**COMPITO SCRITTO A**
Elenca i livelli tra cui il titolo del brano sulle leggi comunitarie regionali colloca le forme di raccordo verticali.

**BRANO CITATO**
6. Dalla molteplicità all’unità: le leggi comunitarie regionali e le forme di raccordo verticali, tra Enti locali, Regioni e Stato. 

 

La legge comunitaria regionale può rivelarsi uno strumento prezioso nel quadro dei rapporti tra enti locali, Regioni e Stato, potendo incentivare la partecipazione di quei livelli territoriali che sono ai margini del processo decisionale europeo (enti locali), ma al tempo stesso  contribuire ad una visione complessiva del grado di adattamento dell’ordinamento italiano all’ordinamento europeo da parte dello Stato, unico responsabile a livello sopranazionale.
Il primo punto ha trovato la sua disciplina nelle fonti regionali, che hanno a vario titolo affrontato la partecipazione degli enti locali e delle altre parti sociali al procedimento di approvazione della legge comunitaria regionale.

**Righe**
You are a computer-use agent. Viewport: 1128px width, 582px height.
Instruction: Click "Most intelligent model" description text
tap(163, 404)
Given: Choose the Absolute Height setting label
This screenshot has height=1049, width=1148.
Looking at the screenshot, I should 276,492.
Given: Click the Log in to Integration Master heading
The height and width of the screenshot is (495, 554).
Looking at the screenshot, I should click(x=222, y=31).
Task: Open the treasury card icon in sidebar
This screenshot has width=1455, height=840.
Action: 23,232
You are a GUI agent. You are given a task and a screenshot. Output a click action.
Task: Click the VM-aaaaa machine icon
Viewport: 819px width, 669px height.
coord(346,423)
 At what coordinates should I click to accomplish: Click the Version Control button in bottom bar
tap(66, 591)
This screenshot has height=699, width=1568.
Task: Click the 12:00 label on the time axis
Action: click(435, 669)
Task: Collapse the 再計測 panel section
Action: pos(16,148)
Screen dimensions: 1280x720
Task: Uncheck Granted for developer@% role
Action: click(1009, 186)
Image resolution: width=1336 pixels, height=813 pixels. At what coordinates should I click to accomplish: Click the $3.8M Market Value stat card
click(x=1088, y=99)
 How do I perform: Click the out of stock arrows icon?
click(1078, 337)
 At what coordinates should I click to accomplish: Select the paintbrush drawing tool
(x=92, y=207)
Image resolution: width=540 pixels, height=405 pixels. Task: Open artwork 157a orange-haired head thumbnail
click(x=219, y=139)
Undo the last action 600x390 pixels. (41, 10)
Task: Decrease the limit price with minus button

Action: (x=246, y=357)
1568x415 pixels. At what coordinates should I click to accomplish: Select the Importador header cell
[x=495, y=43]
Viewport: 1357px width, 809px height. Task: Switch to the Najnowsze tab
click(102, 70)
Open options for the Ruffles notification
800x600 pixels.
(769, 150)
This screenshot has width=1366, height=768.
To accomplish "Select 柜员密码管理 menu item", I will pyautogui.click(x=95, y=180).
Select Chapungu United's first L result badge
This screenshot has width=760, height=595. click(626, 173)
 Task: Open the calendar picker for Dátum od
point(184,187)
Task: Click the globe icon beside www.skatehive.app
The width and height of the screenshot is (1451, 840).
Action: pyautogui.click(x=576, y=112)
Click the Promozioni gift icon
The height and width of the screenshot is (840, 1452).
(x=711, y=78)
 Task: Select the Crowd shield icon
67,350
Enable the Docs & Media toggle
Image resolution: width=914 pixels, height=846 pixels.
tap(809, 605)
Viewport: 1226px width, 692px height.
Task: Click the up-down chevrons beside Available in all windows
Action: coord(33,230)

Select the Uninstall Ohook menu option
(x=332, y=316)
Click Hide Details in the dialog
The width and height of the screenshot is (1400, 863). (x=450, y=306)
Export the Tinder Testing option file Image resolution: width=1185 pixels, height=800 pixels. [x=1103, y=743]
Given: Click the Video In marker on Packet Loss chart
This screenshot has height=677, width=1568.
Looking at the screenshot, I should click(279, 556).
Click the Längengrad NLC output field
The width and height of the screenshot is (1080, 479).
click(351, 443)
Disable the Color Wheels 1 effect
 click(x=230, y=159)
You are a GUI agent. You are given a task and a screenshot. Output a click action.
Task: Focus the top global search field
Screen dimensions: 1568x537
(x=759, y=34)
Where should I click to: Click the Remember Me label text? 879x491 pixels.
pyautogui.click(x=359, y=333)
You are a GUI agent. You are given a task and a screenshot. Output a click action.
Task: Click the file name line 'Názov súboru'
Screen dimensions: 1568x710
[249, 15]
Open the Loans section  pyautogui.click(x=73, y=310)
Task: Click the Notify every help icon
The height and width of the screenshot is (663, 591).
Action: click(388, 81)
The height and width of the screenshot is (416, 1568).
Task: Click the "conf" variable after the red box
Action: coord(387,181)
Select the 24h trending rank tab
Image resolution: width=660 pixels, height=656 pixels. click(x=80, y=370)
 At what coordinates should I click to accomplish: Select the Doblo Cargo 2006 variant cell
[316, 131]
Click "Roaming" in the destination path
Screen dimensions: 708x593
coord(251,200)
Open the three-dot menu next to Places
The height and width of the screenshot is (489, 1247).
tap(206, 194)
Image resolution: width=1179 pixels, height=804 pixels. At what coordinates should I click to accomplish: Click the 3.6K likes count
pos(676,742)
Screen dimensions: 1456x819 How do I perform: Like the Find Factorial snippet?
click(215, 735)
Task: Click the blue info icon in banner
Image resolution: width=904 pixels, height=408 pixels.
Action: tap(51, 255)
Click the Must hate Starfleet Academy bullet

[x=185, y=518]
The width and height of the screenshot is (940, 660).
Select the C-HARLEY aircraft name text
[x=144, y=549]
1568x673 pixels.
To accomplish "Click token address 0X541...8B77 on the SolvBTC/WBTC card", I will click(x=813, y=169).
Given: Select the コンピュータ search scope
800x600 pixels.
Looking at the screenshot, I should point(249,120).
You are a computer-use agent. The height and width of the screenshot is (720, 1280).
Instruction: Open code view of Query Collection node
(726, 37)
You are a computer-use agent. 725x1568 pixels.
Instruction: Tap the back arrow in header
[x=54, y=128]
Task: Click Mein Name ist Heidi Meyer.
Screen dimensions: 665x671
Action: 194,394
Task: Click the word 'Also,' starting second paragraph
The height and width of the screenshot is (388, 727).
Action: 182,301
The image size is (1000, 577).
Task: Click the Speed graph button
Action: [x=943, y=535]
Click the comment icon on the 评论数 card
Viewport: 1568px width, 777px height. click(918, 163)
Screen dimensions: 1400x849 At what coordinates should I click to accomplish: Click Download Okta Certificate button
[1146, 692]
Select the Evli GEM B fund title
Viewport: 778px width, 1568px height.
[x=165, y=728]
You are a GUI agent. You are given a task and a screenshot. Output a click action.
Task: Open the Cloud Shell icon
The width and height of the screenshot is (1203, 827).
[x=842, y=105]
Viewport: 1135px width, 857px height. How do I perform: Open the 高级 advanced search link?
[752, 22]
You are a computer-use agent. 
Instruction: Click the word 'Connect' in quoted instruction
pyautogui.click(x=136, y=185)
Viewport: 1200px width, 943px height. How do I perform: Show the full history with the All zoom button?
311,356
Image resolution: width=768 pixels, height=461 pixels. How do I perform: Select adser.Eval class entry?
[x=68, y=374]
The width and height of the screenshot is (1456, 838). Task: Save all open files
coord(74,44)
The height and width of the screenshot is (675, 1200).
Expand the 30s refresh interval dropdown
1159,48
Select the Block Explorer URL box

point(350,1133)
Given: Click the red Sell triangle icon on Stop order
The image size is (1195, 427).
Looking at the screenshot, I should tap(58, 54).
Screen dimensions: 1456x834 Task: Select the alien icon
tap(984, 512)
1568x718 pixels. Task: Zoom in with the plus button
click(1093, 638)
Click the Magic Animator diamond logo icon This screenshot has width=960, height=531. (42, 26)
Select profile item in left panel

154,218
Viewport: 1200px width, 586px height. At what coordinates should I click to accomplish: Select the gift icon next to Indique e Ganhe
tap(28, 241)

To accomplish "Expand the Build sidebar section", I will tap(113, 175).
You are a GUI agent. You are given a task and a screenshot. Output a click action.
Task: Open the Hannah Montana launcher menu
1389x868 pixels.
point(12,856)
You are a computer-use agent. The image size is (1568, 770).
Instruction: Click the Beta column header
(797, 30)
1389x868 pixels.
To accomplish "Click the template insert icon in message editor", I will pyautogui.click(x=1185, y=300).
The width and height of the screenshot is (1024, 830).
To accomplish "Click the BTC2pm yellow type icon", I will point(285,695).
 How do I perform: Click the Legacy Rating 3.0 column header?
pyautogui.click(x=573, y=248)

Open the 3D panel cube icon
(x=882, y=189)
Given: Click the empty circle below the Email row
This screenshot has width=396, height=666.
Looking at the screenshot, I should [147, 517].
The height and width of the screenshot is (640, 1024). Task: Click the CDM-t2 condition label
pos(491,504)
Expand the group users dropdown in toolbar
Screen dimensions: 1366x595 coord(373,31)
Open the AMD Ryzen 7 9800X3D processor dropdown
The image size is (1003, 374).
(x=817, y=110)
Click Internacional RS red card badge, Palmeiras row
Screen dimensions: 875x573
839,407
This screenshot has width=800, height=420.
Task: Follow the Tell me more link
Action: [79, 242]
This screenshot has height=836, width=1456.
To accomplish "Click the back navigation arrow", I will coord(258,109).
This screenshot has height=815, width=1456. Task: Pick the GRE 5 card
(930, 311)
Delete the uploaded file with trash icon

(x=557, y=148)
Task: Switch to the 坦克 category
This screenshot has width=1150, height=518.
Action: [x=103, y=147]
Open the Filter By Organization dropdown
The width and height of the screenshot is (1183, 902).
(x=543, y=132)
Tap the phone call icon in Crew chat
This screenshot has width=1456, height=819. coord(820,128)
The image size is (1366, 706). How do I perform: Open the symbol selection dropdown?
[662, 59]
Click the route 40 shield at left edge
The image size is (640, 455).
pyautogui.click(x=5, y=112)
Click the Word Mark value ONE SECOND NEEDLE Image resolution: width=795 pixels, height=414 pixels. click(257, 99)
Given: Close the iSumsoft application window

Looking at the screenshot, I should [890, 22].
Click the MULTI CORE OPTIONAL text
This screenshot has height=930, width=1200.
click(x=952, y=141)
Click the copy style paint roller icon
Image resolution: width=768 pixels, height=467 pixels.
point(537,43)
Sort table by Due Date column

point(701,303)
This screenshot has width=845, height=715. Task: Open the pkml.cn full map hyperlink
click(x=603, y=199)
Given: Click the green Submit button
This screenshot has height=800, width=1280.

**COMPITO SCRITTO B**
Formatta come elenco numerato, senza le righe vuote, il tratto delle righe elencate che si apre con la riga contenente "Click the Promozioni gift icon" e si chiude con quella contenente "coord(251,200)", entrambe incluse.

**RISPOSTA SCRITTA A**
Enti locali
Regioni
Stato

**RISPOSTA SCRITTA B**
1. Click the Promozioni gift icon
2. The height and width of the screenshot is (840, 1452).
3. (x=711, y=78)
4.  Task: Select the Crowd shield icon
5. 67,350
6. Enable the Docs & Media toggle
7. Image resolution: width=914 pixels, height=846 pixels.
8. tap(809, 605)
9. Viewport: 1226px width, 692px height.
10. Task: Click the up-down chevrons beside Available in all windows
11. Action: coord(33,230)
12. Select the Uninstall Ohook menu option
13. (x=332, y=316)
14. Click Hide Details in the dialog
15. The width and height of the screenshot is (1400, 863). (x=450, y=306)
16. Export the Tinder Testing option file Image resolution: width=1185 pixels, height=800 pixels. [x=1103, y=743]
17. Given: Click the Video In marker on Packet Loss chart
18. This screenshot has height=677, width=1568.
19. Looking at the screenshot, I should click(279, 556).
20. Click the Längengrad NLC output field
21. The width and height of the screenshot is (1080, 479).
22. click(351, 443)
23. Disable the Color Wheels 1 effect
24.  click(x=230, y=159)
25. You are a GUI agent. You are given a task and a screenshot. Output a click action.
26. Task: Focus the top global search field
27. Screen dimensions: 1568x537
28. (x=759, y=34)
29. Where should I click to: Click the Remember Me label text? 879x491 pixels.
30. pyautogui.click(x=359, y=333)
31. You are a GUI agent. You are given a task and a screenshot. Output a click action.
32. Task: Click the file name line 'Názov súboru'
33. Screen dimensions: 1568x710
34. [249, 15]
35. Open the Loans section  pyautogui.click(x=73, y=310)
36. Task: Click the Notify every help icon
37. The height and width of the screenshot is (663, 591).
38. Action: click(388, 81)
39. The height and width of the screenshot is (416, 1568).
40. Task: Click the "conf" variable after the red box
41. Action: coord(387,181)
42. Select the 24h trending rank tab
43. Image resolution: width=660 pixels, height=656 pixels. click(x=80, y=370)
44.  At what coordinates should I click to accomplish: Select the Doblo Cargo 2006 variant cell
45. [316, 131]
46. Click "Roaming" in the destination path
47. Screen dimensions: 708x593
48. coord(251,200)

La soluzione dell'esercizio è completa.